:: TASK STATEMENT ::
Type out the data again. Keep every line exactly the same.
** Opening PROVIDED DATA block **
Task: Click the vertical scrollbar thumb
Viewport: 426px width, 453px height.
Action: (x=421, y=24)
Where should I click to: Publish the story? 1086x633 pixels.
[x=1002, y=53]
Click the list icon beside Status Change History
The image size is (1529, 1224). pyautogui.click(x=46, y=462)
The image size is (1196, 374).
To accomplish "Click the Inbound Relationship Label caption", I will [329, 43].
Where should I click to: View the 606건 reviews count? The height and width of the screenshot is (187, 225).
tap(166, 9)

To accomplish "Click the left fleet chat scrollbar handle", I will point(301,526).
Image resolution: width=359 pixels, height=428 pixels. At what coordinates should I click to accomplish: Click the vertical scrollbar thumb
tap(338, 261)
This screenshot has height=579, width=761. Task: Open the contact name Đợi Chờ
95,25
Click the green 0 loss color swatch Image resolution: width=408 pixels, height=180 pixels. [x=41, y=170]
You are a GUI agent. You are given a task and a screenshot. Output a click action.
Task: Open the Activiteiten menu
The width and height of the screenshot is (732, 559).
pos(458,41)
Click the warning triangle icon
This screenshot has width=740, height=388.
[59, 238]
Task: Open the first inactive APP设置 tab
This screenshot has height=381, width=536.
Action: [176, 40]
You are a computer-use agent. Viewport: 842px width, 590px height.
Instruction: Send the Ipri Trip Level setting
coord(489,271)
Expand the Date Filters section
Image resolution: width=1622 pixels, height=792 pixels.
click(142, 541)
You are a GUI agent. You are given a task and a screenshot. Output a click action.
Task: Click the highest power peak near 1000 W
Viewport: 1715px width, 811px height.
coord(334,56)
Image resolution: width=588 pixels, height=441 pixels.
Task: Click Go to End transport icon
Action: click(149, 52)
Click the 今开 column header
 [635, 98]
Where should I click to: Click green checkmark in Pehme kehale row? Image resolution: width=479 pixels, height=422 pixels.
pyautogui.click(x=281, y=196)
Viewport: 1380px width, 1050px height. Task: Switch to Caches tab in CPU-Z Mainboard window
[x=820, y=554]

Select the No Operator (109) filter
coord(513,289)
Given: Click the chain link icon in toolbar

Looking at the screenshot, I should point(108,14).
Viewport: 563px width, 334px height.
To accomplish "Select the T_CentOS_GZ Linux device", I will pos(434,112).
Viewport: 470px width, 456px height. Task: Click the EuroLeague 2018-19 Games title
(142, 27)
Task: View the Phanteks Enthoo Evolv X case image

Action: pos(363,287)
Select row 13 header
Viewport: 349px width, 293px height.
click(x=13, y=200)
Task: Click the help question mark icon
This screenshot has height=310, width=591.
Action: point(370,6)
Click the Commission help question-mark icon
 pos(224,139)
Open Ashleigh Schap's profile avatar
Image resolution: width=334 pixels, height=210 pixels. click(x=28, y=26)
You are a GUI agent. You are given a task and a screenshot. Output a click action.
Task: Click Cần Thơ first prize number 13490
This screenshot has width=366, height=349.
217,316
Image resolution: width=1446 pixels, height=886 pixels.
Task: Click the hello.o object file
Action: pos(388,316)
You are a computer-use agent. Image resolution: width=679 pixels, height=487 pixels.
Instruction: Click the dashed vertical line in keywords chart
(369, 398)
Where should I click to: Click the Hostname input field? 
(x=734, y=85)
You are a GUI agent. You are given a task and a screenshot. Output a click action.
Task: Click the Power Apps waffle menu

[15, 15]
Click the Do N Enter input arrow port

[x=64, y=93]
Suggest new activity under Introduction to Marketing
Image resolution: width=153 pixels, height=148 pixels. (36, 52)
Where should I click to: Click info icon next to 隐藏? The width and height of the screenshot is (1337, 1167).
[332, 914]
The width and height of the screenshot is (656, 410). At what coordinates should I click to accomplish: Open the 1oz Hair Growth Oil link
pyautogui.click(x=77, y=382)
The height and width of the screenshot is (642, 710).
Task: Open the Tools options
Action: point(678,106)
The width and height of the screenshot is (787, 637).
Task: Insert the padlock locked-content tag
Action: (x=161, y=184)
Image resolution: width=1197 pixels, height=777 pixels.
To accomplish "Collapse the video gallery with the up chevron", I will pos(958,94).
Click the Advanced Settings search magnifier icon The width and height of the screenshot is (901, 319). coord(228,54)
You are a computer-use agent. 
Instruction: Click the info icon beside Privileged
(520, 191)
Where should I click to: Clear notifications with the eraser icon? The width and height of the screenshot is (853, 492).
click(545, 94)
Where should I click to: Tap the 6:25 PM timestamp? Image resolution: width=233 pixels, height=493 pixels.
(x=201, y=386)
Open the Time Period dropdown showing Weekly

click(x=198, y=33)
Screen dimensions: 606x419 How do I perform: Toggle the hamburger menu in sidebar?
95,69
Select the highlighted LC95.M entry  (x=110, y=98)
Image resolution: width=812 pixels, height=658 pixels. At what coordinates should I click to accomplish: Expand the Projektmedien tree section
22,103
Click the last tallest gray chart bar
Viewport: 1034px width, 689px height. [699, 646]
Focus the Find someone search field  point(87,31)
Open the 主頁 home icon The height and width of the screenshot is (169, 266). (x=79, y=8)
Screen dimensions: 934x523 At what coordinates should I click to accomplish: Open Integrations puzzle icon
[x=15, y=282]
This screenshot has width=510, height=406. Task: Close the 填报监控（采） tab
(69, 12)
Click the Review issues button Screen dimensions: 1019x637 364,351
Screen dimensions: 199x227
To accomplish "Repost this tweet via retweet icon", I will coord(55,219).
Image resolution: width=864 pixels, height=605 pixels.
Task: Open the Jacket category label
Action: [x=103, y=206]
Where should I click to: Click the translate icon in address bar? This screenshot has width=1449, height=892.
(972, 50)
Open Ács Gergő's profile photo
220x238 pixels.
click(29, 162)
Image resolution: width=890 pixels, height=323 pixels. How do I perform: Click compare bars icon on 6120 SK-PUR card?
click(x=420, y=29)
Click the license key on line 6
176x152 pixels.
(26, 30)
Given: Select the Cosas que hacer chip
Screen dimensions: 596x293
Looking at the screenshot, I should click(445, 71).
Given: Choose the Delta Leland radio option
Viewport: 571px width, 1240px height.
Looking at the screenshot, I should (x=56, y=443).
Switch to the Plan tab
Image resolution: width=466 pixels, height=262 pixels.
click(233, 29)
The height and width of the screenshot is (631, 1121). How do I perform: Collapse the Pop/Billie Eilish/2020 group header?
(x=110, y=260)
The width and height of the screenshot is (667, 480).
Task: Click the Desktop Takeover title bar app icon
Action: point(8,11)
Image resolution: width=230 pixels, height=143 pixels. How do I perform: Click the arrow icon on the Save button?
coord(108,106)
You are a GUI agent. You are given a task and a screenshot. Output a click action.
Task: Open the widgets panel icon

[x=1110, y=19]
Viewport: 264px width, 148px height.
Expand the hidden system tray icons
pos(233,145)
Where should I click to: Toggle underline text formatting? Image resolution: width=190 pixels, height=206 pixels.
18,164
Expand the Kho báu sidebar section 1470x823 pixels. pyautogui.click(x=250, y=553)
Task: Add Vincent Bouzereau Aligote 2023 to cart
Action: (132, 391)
** Closing PROVIDED DATA block **
:: ANSWER FOR THIS EXERCISE ::
Task: Click the vertical scrollbar thumb
Viewport: 426px width, 453px height.
Action: (x=421, y=24)
Where should I click to: Publish the story? 1086x633 pixels.
[x=1002, y=53]
Click the list icon beside Status Change History
The image size is (1529, 1224). pyautogui.click(x=46, y=462)
The image size is (1196, 374).
To accomplish "Click the Inbound Relationship Label caption", I will [329, 43].
Where should I click to: View the 606건 reviews count? The height and width of the screenshot is (187, 225).
tap(166, 9)

To accomplish "Click the left fleet chat scrollbar handle", I will point(301,526).
Image resolution: width=359 pixels, height=428 pixels. At what coordinates should I click to accomplish: Click the vertical scrollbar thumb
tap(338, 261)
This screenshot has height=579, width=761. Task: Open the contact name Đợi Chờ
95,25
Click the green 0 loss color swatch Image resolution: width=408 pixels, height=180 pixels. [x=41, y=170]
You are a GUI agent. You are given a task and a screenshot. Output a click action.
Task: Open the Activiteiten menu
The width and height of the screenshot is (732, 559).
pos(458,41)
Click the warning triangle icon
This screenshot has width=740, height=388.
[59, 238]
Task: Open the first inactive APP设置 tab
This screenshot has height=381, width=536.
Action: [176, 40]
You are a computer-use agent. Viewport: 842px width, 590px height.
Instruction: Send the Ipri Trip Level setting
coord(489,271)
Expand the Date Filters section
Image resolution: width=1622 pixels, height=792 pixels.
click(142, 541)
You are a GUI agent. You are given a task and a screenshot. Output a click action.
Task: Click the highest power peak near 1000 W
Viewport: 1715px width, 811px height.
coord(334,56)
Image resolution: width=588 pixels, height=441 pixels.
Task: Click Go to End transport icon
Action: click(149, 52)
Click the 今开 column header
 [635, 98]
Where should I click to: Click green checkmark in Pehme kehale row? Image resolution: width=479 pixels, height=422 pixels.
pyautogui.click(x=281, y=196)
Viewport: 1380px width, 1050px height. Task: Switch to Caches tab in CPU-Z Mainboard window
[x=820, y=554]

Select the No Operator (109) filter
coord(513,289)
Given: Click the chain link icon in toolbar

Looking at the screenshot, I should point(108,14).
Viewport: 563px width, 334px height.
To accomplish "Select the T_CentOS_GZ Linux device", I will pos(434,112).
Viewport: 470px width, 456px height. Task: Click the EuroLeague 2018-19 Games title
(142, 27)
Task: View the Phanteks Enthoo Evolv X case image

Action: pos(363,287)
Select row 13 header
Viewport: 349px width, 293px height.
click(x=13, y=200)
Task: Click the help question mark icon
This screenshot has height=310, width=591.
Action: point(370,6)
Click the Commission help question-mark icon
 pos(224,139)
Open Ashleigh Schap's profile avatar
Image resolution: width=334 pixels, height=210 pixels. click(x=28, y=26)
You are a GUI agent. You are given a task and a screenshot. Output a click action.
Task: Click Cần Thơ first prize number 13490
This screenshot has width=366, height=349.
217,316
Image resolution: width=1446 pixels, height=886 pixels.
Task: Click the hello.o object file
Action: pos(388,316)
You are a computer-use agent. Image resolution: width=679 pixels, height=487 pixels.
Instruction: Click the dashed vertical line in keywords chart
(369, 398)
Where should I click to: Click the Hostname input field? 
(x=734, y=85)
You are a GUI agent. You are given a task and a screenshot. Output a click action.
Task: Click the Power Apps waffle menu

[15, 15]
Click the Do N Enter input arrow port

[x=64, y=93]
Suggest new activity under Introduction to Marketing
Image resolution: width=153 pixels, height=148 pixels. (36, 52)
Where should I click to: Click info icon next to 隐藏? The width and height of the screenshot is (1337, 1167).
[332, 914]
The width and height of the screenshot is (656, 410). At what coordinates should I click to accomplish: Open the 1oz Hair Growth Oil link
pyautogui.click(x=77, y=382)
The height and width of the screenshot is (642, 710).
Task: Open the Tools options
Action: point(678,106)
The width and height of the screenshot is (787, 637).
Task: Insert the padlock locked-content tag
Action: (x=161, y=184)
Image resolution: width=1197 pixels, height=777 pixels.
To accomplish "Collapse the video gallery with the up chevron", I will pos(958,94).
Click the Advanced Settings search magnifier icon The width and height of the screenshot is (901, 319). coord(228,54)
You are a computer-use agent. 
Instruction: Click the info icon beside Privileged
(520, 191)
Where should I click to: Clear notifications with the eraser icon? The width and height of the screenshot is (853, 492).
click(545, 94)
Where should I click to: Tap the 6:25 PM timestamp? Image resolution: width=233 pixels, height=493 pixels.
(x=201, y=386)
Open the Time Period dropdown showing Weekly

click(x=198, y=33)
Screen dimensions: 606x419 How do I perform: Toggle the hamburger menu in sidebar?
95,69
Select the highlighted LC95.M entry  (x=110, y=98)
Image resolution: width=812 pixels, height=658 pixels. At what coordinates should I click to accomplish: Expand the Projektmedien tree section
22,103
Click the last tallest gray chart bar
Viewport: 1034px width, 689px height. [699, 646]
Focus the Find someone search field  point(87,31)
Open the 主頁 home icon The height and width of the screenshot is (169, 266). (x=79, y=8)
Screen dimensions: 934x523 At what coordinates should I click to accomplish: Open Integrations puzzle icon
[x=15, y=282]
This screenshot has width=510, height=406. Task: Close the 填报监控（采） tab
(69, 12)
Click the Review issues button Screen dimensions: 1019x637 364,351
Screen dimensions: 199x227
To accomplish "Repost this tweet via retweet icon", I will coord(55,219).
Image resolution: width=864 pixels, height=605 pixels.
Task: Open the Jacket category label
Action: [x=103, y=206]
Where should I click to: Click the translate icon in address bar? This screenshot has width=1449, height=892.
(972, 50)
Open Ács Gergő's profile photo
220x238 pixels.
click(29, 162)
Image resolution: width=890 pixels, height=323 pixels. How do I perform: Click compare bars icon on 6120 SK-PUR card?
click(x=420, y=29)
Click the license key on line 6
176x152 pixels.
(26, 30)
Given: Select the Cosas que hacer chip
Screen dimensions: 596x293
Looking at the screenshot, I should click(445, 71).
Given: Choose the Delta Leland radio option
Viewport: 571px width, 1240px height.
Looking at the screenshot, I should (x=56, y=443).
Switch to the Plan tab
Image resolution: width=466 pixels, height=262 pixels.
click(233, 29)
The height and width of the screenshot is (631, 1121). How do I perform: Collapse the Pop/Billie Eilish/2020 group header?
(x=110, y=260)
The width and height of the screenshot is (667, 480).
Task: Click the Desktop Takeover title bar app icon
Action: point(8,11)
Image resolution: width=230 pixels, height=143 pixels. How do I perform: Click the arrow icon on the Save button?
coord(108,106)
You are a GUI agent. You are given a task and a screenshot. Output a click action.
Task: Open the widgets panel icon

[x=1110, y=19]
Viewport: 264px width, 148px height.
Expand the hidden system tray icons
pos(233,145)
Where should I click to: Toggle underline text formatting? Image resolution: width=190 pixels, height=206 pixels.
18,164
Expand the Kho báu sidebar section 1470x823 pixels. pyautogui.click(x=250, y=553)
Task: Add Vincent Bouzereau Aligote 2023 to cart
Action: (132, 391)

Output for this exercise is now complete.